A Polícia Federal encontrou no celular do parlamentar comunicações diretas e reiteradas com Humberto Martins entre 25 de janeiro de 2023 e 4 de outubro de 2025. Os contatos incluíam mensagens, áudios, telefonemas e compartilhamento de mídias, conforme análise da corporação.
Um dos contatos ocorreu em 2 de junho de 2025, na data em que o ministro determinou a transferência de Gilbson Cutrim Soares Júnior para a Penitenciária Federal de Brasília. Condenado a 13 anos pela morte de João Bosco, Gilbson Júnior passou a colaborar com as apurações e alegou risco de permanecer preso no Maranhão.
Humberto Martins relatava o caso no STJ porque a investigação passou a citar Daniel Brandão, sobrinho do governador Carlos Brandão e atual presidente do Tribunal de Contas do Estado do Maranhão. Por tramitar sob sigilo, o ministro declarou que não comentaria o processo. Ele não figura como alvo do inquérito no STF.
PF apura suspeitas de coação e ocultação de envolvidos
A investigação federal apura se Weverton atuou com outros investigados para impedir que as apurações alcançassem aliados e familiares de Carlos Brandão. A Polícia Civil maranhense inicialmente atribuiu o crime a um desentendimento pessoal entre Gilbson Júnior e a vítima, mas a PF passou a considerar a hipótese de conflito relacionado à divisão de propinas no estado.
As apurações indicam que Daniel Brandão teria participado de uma reunião em que ocorreu o desentendimento que antecedeu o assassinato. A PF sustenta que a investigação inicial não registrou essa informação, que posteriormente levou o caso da Justiça estadual ao STJ por causa do foro especial de integrante do TCE-MA.
O inquérito também investiga Raimundo Cutrim, ex-secretário do Maranhão e aliado de Carlos Brandão, que cumpre prisão domiciliar no caso. Nesta semana, Alexandre de Moraes autorizou uma operação de busca e apreensão contra ele, após pedido da PF.
Segundo a PF, Raimundo Cutrim teria entregue cerca de R$ 160 mil em dinheiro a familiares de Gilbson Júnior para alterar depoimentos.

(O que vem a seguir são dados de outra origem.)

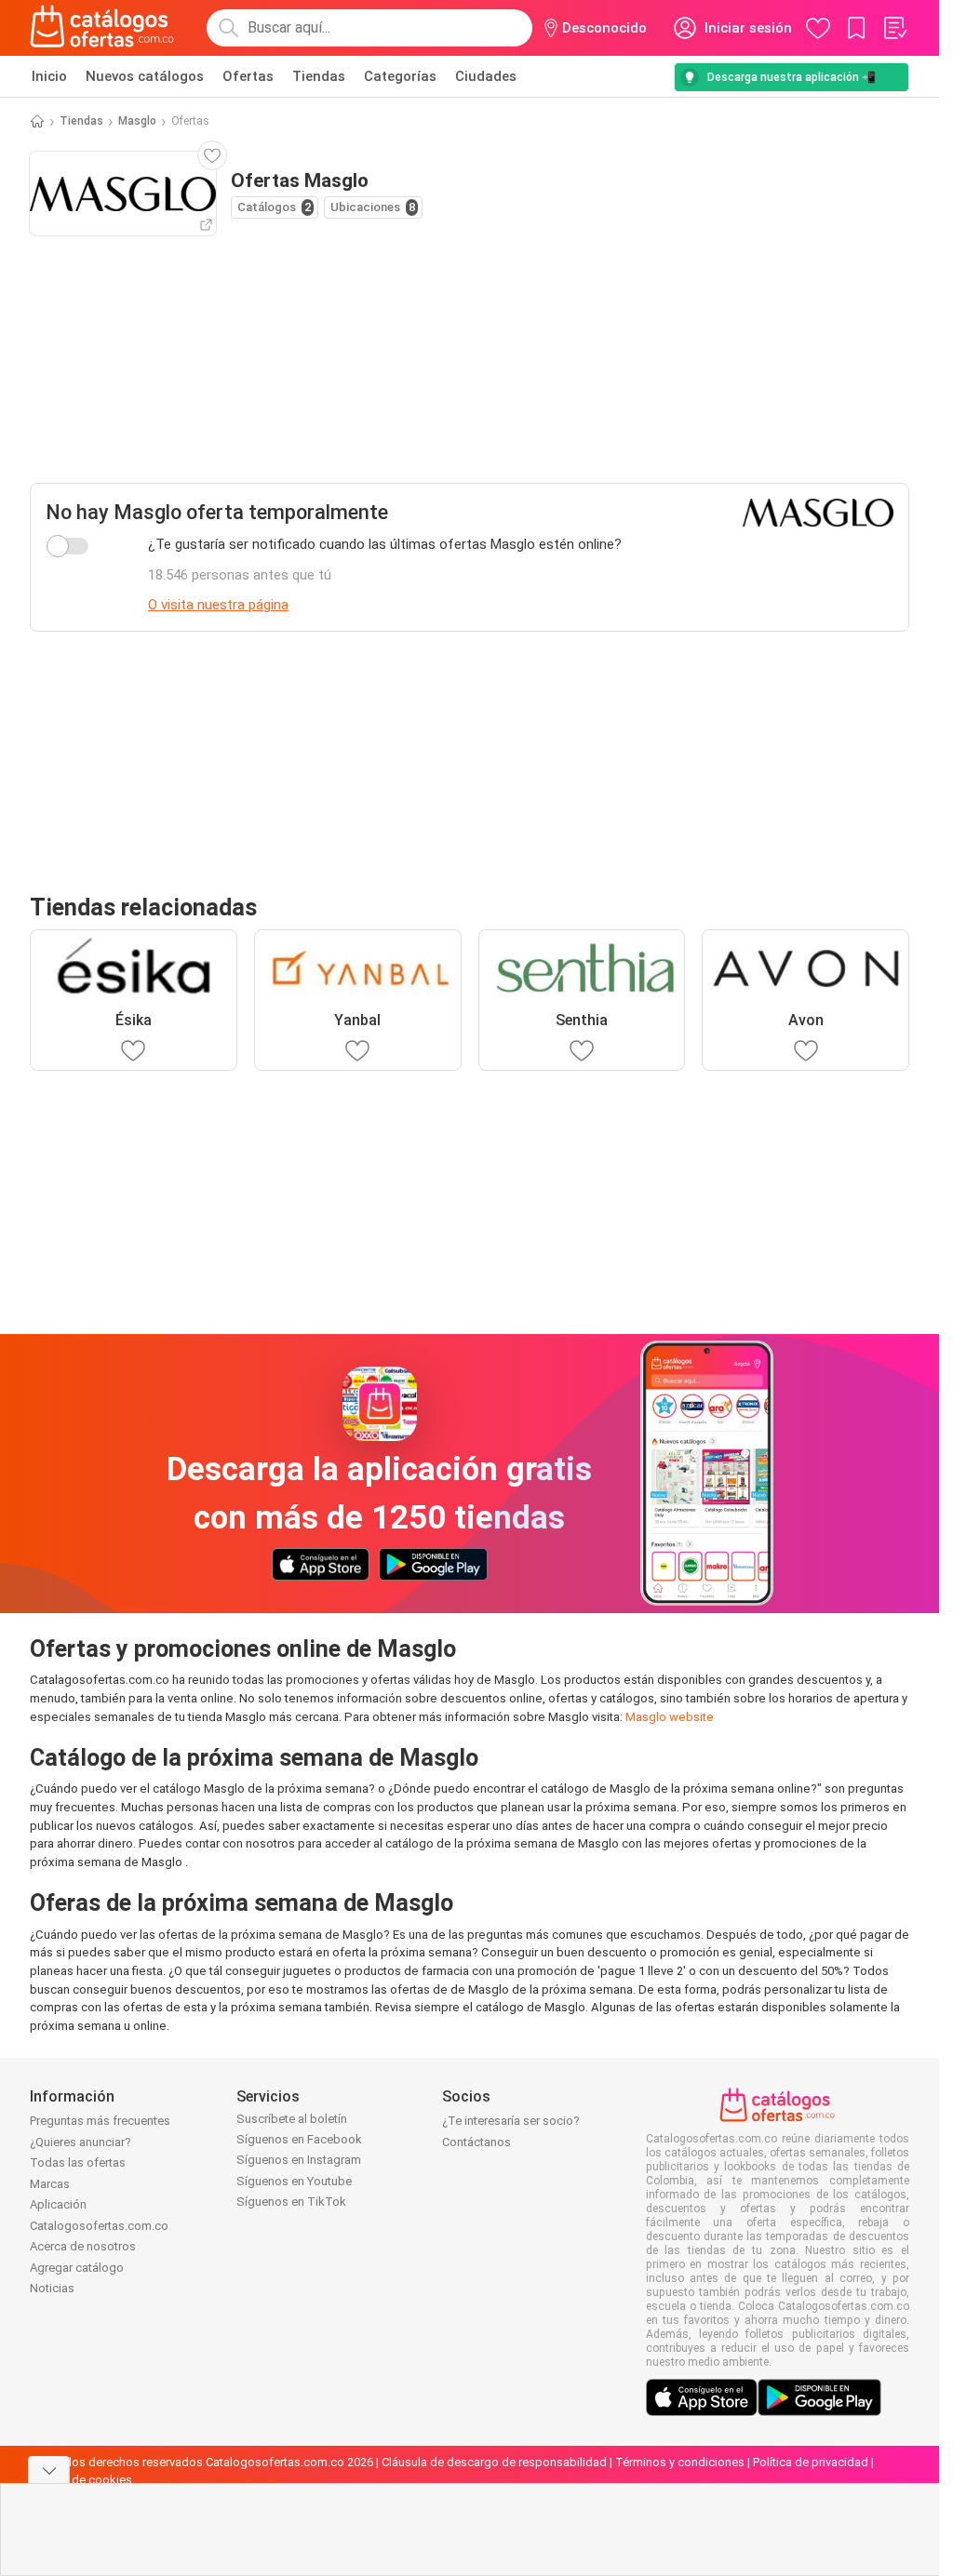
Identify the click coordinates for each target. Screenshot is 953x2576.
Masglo (137, 120)
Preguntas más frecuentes (100, 2121)
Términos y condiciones (680, 2462)
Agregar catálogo (77, 2268)
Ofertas (248, 76)
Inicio (49, 76)
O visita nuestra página (218, 604)
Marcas (50, 2184)
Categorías (400, 76)
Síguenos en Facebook (299, 2139)
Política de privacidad (810, 2462)
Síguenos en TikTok (291, 2202)
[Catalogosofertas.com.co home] (102, 28)
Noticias (52, 2288)
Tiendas (318, 76)
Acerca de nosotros (83, 2246)
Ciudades (486, 76)
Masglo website (669, 1717)
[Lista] (894, 28)
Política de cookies (81, 2480)
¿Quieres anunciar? (80, 2142)
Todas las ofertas (78, 2162)
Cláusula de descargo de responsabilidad (494, 2462)
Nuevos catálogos (145, 76)
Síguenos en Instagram (298, 2160)
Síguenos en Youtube (294, 2181)
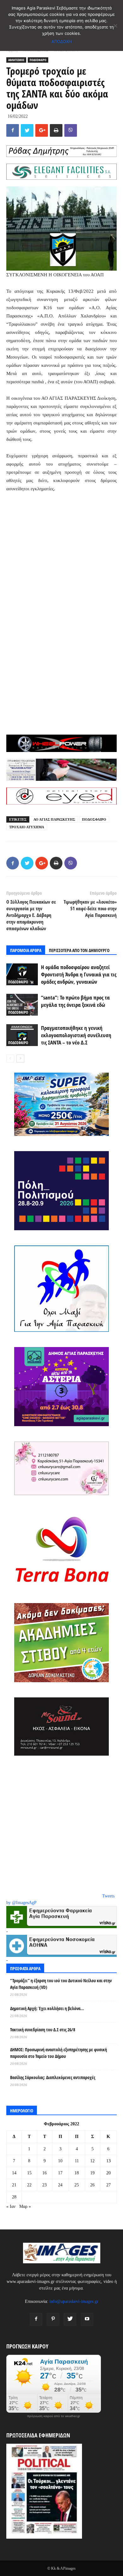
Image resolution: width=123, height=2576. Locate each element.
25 (76, 2185)
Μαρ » (25, 2206)
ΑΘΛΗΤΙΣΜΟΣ (16, 60)
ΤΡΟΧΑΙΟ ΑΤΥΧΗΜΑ (26, 827)
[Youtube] (87, 2319)
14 (14, 2173)
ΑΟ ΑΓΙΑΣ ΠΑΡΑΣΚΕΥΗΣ (54, 819)
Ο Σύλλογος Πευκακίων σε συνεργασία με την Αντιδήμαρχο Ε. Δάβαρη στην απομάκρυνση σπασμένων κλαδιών (31, 915)
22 (29, 2185)
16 (44, 2173)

O valor teria sido dividido em parcelas de R$ 80 mil, R$ 50 mil e R$ 30 mil, entregues em um imóvel ligado ao ex-secretário no bairro Vinhais, em São Luís.

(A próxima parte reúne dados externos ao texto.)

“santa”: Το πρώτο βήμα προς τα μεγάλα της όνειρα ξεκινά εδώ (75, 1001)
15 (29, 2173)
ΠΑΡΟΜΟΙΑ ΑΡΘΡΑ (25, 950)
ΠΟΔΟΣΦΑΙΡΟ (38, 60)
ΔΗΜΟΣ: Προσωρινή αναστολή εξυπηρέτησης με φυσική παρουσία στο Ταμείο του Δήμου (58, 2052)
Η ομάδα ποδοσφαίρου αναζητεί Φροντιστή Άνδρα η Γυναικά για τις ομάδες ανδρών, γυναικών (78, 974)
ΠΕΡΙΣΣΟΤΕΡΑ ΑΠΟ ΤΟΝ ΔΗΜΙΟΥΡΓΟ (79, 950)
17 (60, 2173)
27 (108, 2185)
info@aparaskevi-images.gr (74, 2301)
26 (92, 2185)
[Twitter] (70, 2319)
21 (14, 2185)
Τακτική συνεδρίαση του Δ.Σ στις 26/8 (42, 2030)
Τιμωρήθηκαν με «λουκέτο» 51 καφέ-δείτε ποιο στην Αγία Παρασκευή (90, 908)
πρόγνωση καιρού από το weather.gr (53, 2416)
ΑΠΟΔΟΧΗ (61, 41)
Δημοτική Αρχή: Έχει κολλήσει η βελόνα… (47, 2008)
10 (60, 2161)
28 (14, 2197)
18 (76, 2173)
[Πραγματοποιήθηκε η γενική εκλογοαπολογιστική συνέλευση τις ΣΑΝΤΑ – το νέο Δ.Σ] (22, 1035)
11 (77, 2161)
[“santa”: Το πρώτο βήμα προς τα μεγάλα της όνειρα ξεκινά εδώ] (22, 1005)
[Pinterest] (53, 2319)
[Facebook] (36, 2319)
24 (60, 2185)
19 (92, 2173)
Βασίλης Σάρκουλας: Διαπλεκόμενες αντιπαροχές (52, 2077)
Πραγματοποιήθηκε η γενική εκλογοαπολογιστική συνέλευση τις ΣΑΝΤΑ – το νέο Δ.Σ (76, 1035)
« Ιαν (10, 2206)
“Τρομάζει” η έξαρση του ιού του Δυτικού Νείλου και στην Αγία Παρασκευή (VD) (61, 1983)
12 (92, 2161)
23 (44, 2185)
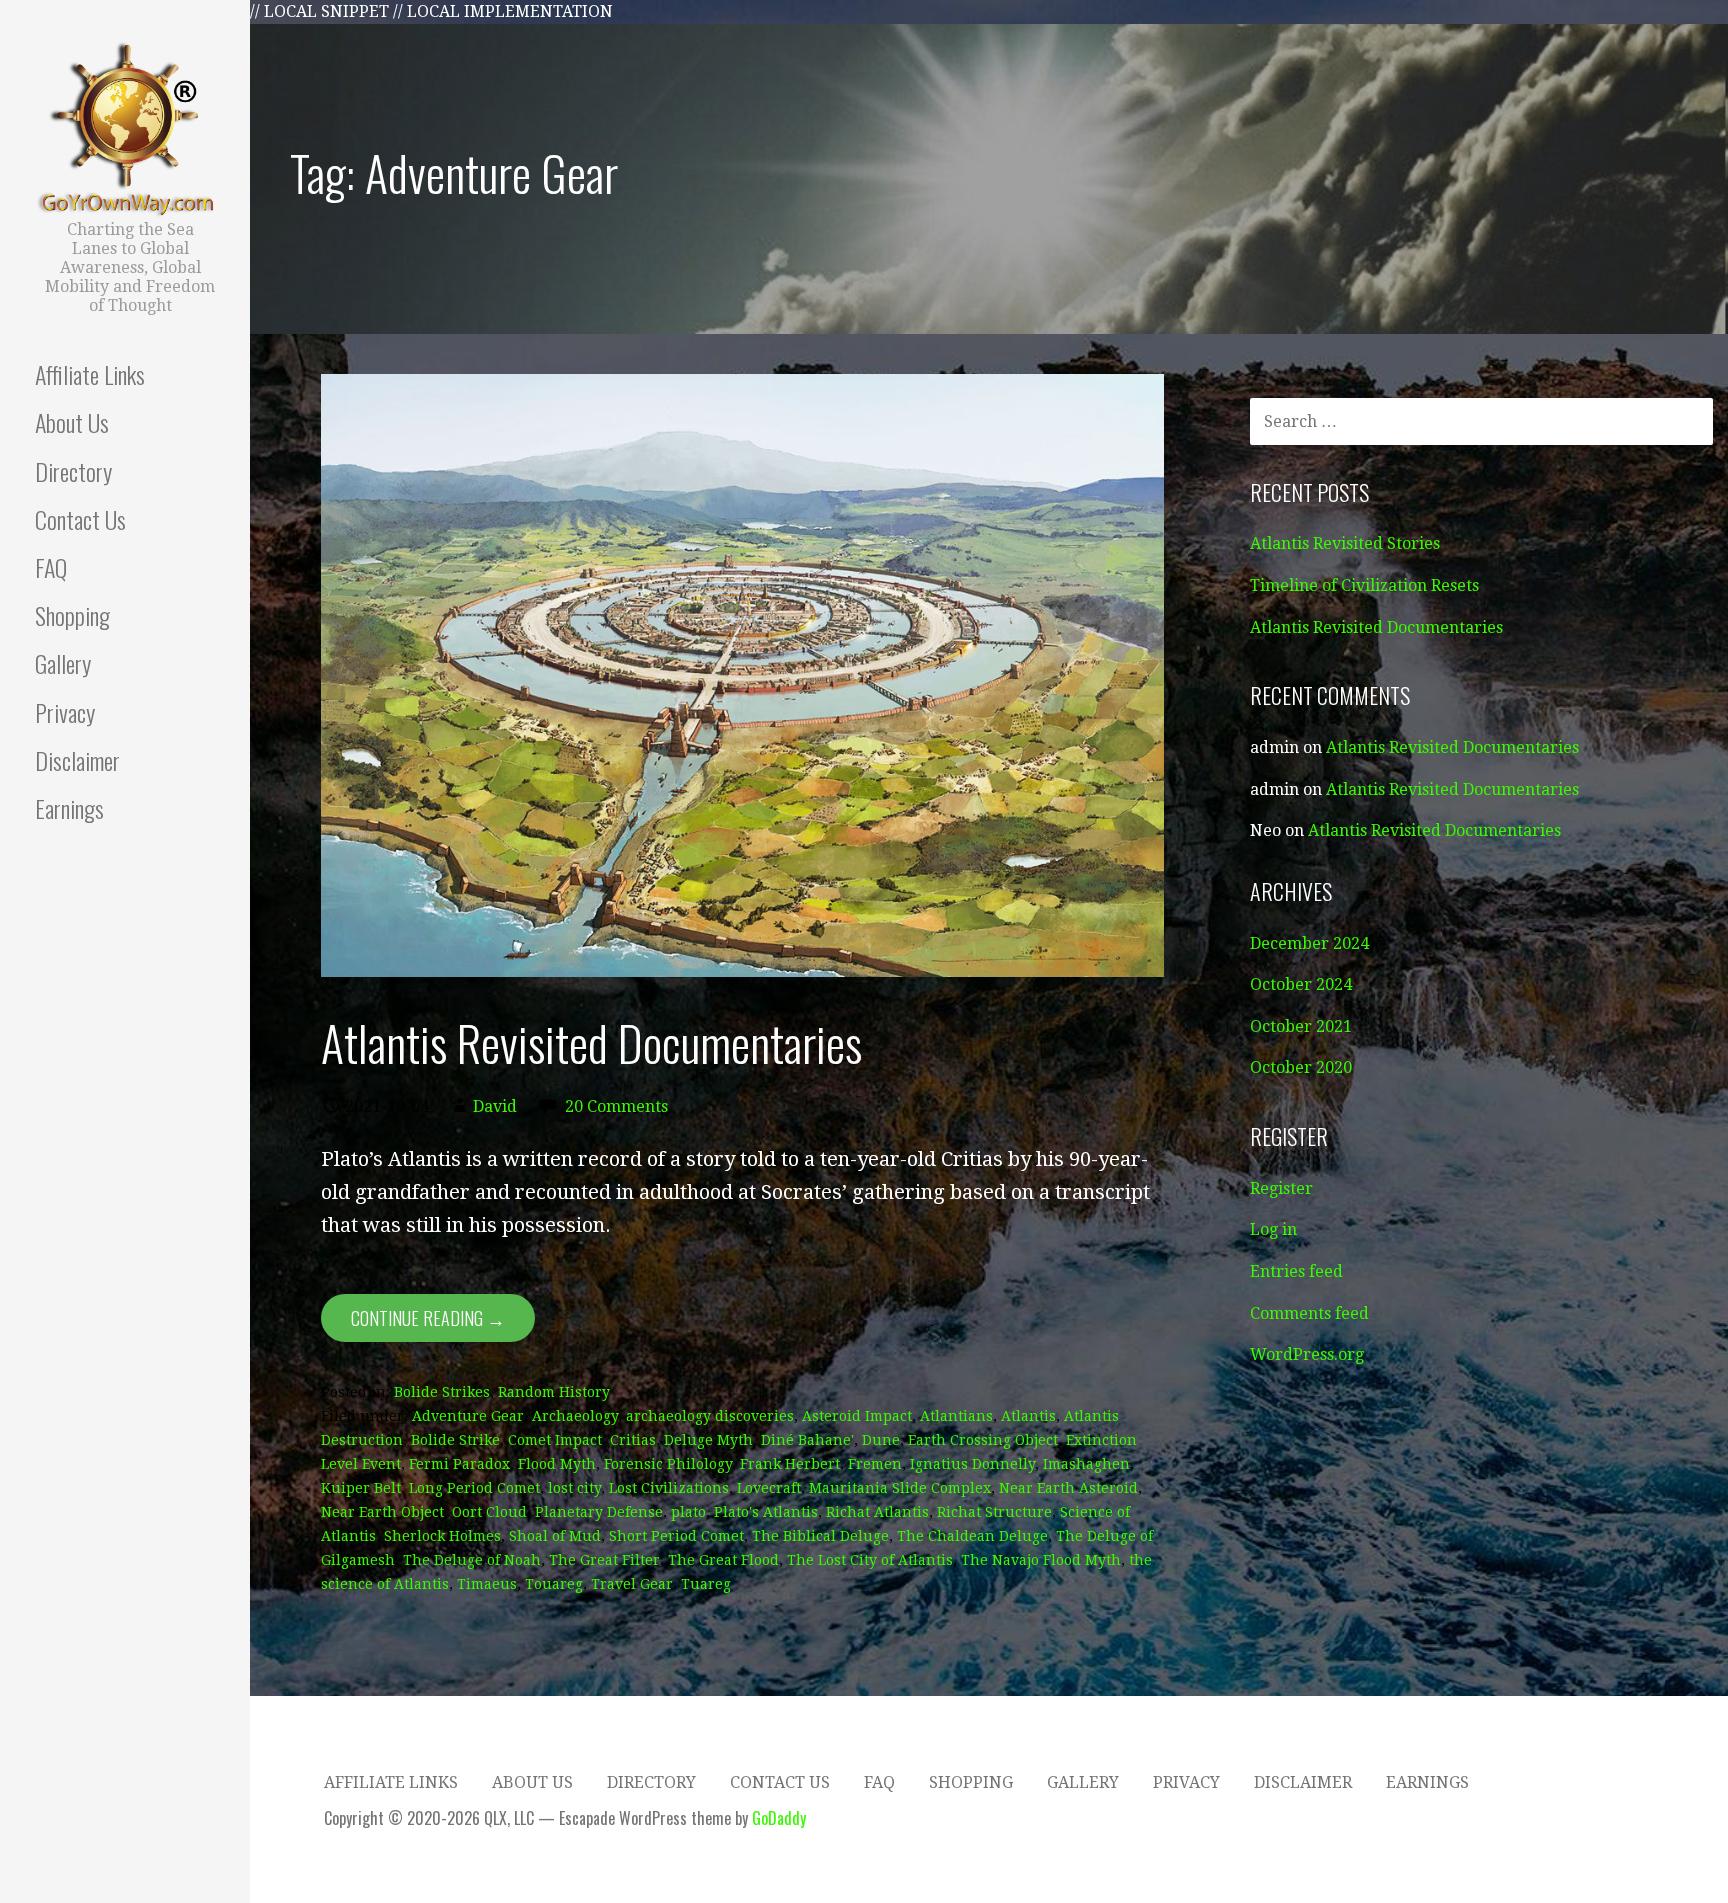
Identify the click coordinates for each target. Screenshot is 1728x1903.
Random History (554, 1392)
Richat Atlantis (877, 1512)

Uma gravação apresentada pela defesa de Gilbson Júnior registra uma conversa na qual Raimundo Cutrim teria oferecido “vantagens, dinheiro e casas” para retirar o nome de Daniel Brandão e de integrantes da família Brandão dos depoimentos. A PF aponta a existência de um suposto esquema envolvendo corrupção, desvios de emendas parlamentares, coação de testemunhas e obstrução de Justiça no Maranhão.

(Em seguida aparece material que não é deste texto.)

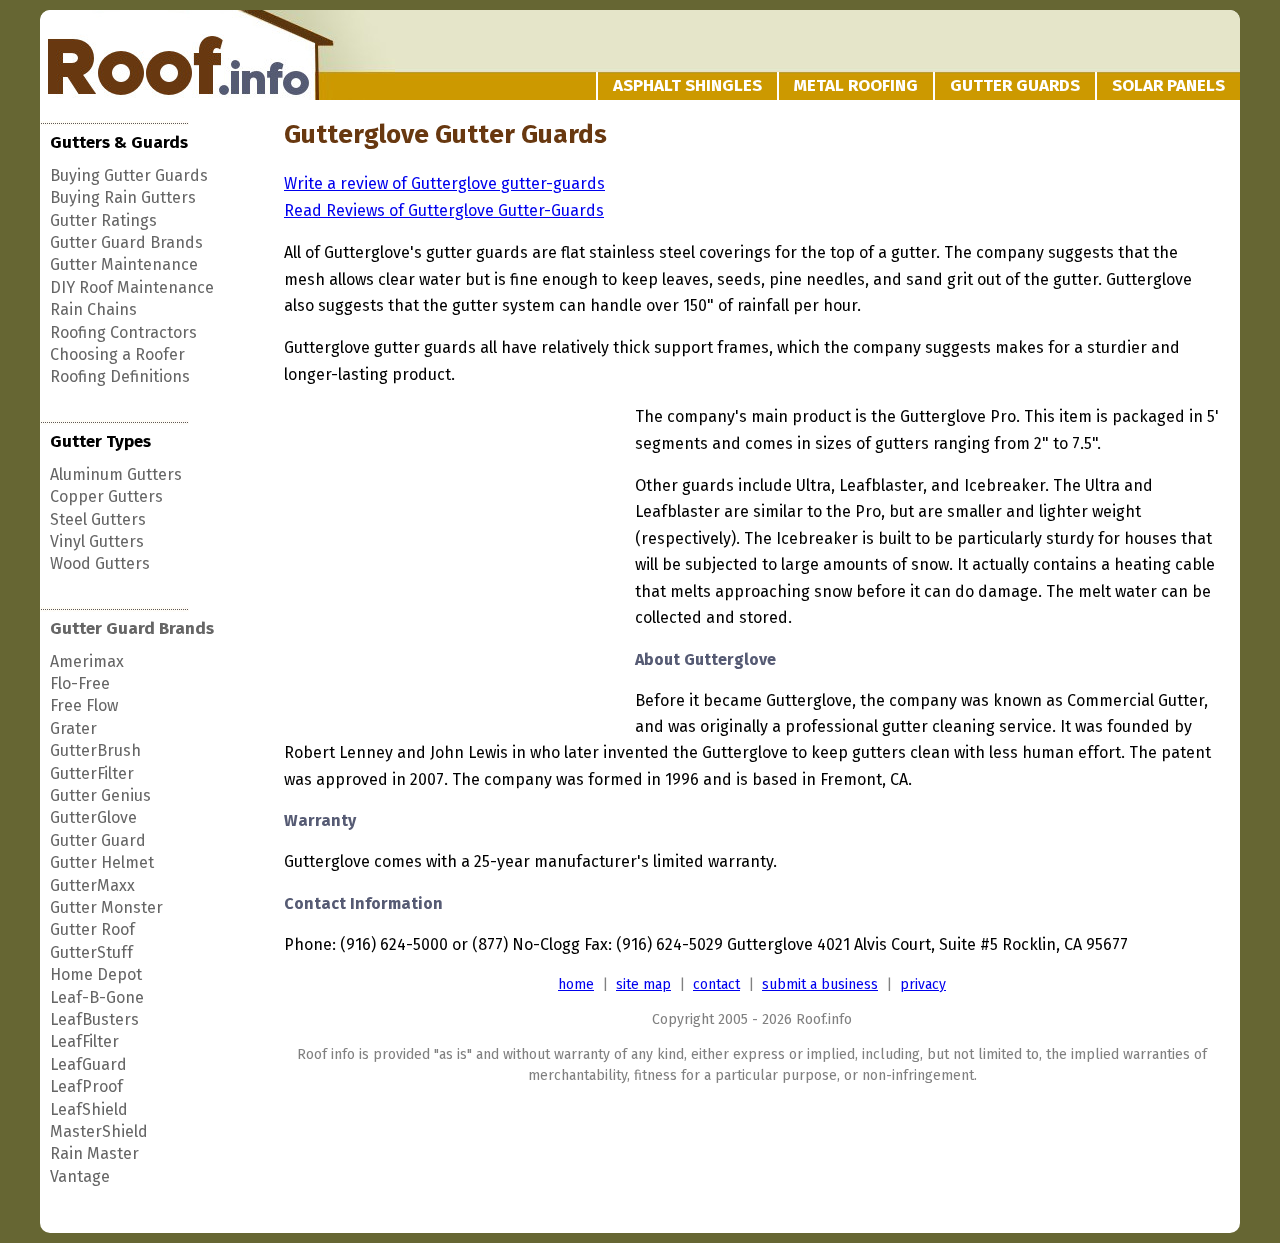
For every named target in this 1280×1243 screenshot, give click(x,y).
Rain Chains (93, 309)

O processo chegou ao STF após a defesa de Gilbson Júnior levantar suspeitas contra Weverton Rocha, que tem foro na Corte por ser senador. Flávio Dino recebeu a relatoria, e o ministro André Mendonça compartilhou com ele dados extraídos do celular apreendido de Weverton na investigação Sem Desconto, sobre fraudes no INSS.